What kind of technologies will create personalised care, then? There are a few different options put forward by the all-Nobel laureate panel, which includes Peter Agre, Ferid Murad and Martin Evans, as well as Ciechanover. They say the future of medicine will include: Advances in cellular-based therapies, genome-based tailored treatments, and antibody therapies.
“We are not satisfied with current medicine,” says Ciechanover. He thinks it’s too general and not targeted enough. In breast cancer, for instance, the drug Herceptin, which is an antibody, works for people who are HER2 mutant positive. If the mutant is negative, it won’t work.
Evans says that the new thing in cellular-based therapies will be using pluripotent cells to treat specific cells. These can be cultured in the lab and selected as they develop into a wide variety of cell types for repairs. “This opens up regenerative medicine,” he says. For example, people with burns or open wounds can be treated with a spray of their own cells disaggregated into a suspension. “The site they have to grow, is the best site to grow them”, Evans asserts. Or you can grow more skin in culture to transplant. This is an alternative to traditional grafts.

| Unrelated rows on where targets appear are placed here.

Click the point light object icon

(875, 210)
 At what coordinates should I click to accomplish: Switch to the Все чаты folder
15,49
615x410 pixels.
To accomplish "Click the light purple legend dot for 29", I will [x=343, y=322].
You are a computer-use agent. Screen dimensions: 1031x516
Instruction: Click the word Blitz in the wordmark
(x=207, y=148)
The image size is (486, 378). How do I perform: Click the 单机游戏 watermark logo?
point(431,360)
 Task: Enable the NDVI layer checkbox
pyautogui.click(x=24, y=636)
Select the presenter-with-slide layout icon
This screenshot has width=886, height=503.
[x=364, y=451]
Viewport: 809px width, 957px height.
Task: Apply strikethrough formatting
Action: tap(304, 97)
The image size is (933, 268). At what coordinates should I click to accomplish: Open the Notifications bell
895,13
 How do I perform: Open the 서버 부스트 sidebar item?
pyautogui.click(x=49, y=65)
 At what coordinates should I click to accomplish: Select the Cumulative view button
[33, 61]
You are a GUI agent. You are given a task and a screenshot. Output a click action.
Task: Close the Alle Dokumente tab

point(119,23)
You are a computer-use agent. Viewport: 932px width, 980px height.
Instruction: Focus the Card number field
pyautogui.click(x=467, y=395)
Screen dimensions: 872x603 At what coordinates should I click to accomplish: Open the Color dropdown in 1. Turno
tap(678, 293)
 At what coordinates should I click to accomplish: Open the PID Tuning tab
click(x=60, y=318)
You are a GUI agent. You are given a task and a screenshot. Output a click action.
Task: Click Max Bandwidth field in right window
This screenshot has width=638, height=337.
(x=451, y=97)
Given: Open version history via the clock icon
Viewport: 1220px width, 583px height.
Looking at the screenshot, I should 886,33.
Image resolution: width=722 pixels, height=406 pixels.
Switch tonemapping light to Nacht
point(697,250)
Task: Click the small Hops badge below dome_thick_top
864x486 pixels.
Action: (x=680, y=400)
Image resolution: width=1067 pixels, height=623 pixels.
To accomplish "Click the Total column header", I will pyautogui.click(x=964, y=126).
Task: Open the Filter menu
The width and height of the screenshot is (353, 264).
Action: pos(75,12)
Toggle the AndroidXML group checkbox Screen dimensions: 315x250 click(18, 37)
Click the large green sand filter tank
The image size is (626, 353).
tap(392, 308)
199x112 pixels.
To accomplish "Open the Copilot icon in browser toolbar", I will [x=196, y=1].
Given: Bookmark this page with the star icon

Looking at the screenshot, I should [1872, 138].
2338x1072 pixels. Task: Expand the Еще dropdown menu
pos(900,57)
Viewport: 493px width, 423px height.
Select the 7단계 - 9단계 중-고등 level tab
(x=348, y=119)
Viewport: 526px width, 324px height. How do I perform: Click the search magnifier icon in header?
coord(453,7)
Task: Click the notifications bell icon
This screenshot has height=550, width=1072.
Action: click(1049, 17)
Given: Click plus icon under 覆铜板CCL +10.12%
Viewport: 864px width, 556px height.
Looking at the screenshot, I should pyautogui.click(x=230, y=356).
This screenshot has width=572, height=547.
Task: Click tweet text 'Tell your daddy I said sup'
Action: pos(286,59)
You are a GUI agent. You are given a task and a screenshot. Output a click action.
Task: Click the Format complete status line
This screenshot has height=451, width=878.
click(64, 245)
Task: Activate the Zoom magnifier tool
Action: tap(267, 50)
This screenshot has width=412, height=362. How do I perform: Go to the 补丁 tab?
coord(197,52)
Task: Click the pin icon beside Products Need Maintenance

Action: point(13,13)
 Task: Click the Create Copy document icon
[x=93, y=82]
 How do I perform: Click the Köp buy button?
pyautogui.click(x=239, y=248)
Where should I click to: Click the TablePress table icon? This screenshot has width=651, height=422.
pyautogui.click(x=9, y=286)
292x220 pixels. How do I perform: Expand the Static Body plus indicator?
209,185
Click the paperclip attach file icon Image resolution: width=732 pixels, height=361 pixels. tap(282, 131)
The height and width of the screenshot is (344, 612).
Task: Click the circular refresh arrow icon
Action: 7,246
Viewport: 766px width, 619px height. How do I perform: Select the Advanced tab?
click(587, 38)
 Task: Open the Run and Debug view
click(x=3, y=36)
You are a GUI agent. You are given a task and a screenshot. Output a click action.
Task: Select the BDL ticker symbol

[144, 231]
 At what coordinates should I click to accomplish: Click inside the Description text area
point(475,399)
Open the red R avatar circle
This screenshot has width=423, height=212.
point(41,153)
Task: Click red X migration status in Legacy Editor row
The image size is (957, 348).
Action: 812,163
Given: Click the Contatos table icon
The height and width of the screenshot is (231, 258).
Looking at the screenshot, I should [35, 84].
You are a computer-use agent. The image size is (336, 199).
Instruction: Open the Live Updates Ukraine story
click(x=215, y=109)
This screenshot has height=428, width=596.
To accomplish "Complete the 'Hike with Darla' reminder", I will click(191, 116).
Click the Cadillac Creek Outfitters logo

Celular therapies also open the way for bone marrow transplantation using the patient’s own cells that have been purified in the lab. In this way, cells can be a kind of pharmacology and the possibility to personalise medicine. “cell transplantation therapies need to be personalised,” says Evans.
Ciechanover says that: “We are developing techniques for genetic profiles through to proteins.” However, Agre plays the ‘naysayer’ on genome-based therapy. He says: “We have the genome, but we are still waiting for major breakthroughs”. You can learn more from family histories at the moment, for example getting information about the history of breast cancer in a family.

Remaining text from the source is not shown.